## WORK REQUEST
Supply the number of lines in the data below that hold "will", and let that number be the whole answer.

Stored items
Start of Block
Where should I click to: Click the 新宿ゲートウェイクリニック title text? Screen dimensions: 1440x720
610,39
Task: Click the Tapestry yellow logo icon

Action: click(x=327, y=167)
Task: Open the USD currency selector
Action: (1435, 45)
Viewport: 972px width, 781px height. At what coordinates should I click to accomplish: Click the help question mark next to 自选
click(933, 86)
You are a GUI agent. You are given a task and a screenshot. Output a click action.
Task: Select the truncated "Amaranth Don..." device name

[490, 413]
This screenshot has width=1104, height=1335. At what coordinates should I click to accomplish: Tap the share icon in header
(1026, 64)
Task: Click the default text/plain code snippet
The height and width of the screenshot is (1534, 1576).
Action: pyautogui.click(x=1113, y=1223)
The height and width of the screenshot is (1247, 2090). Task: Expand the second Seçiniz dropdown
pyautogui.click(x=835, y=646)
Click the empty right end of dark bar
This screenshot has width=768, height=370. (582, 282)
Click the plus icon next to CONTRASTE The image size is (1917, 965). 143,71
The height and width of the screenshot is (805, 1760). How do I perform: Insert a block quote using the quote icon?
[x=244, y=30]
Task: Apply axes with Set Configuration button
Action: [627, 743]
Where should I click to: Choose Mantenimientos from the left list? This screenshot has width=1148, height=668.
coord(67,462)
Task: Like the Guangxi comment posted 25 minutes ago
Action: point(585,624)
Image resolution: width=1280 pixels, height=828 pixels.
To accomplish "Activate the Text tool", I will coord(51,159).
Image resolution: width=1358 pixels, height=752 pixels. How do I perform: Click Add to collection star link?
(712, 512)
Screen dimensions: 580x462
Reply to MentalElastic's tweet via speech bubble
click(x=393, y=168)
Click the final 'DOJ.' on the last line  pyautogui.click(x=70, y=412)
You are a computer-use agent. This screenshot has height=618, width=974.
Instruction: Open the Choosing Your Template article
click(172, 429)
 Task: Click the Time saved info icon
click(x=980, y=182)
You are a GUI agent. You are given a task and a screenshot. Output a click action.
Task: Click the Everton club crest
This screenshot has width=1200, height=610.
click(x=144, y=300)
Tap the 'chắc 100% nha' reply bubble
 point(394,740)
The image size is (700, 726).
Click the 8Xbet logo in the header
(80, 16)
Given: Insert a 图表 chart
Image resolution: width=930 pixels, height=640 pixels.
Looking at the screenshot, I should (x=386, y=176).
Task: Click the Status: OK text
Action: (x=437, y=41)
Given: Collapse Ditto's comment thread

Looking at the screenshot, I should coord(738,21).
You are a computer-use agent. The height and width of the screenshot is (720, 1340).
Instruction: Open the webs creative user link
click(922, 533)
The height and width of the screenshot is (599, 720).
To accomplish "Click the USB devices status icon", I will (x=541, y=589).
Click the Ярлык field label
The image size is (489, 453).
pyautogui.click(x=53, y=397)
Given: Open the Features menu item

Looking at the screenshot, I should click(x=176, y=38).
End of Block
## TASK RESPONSE
2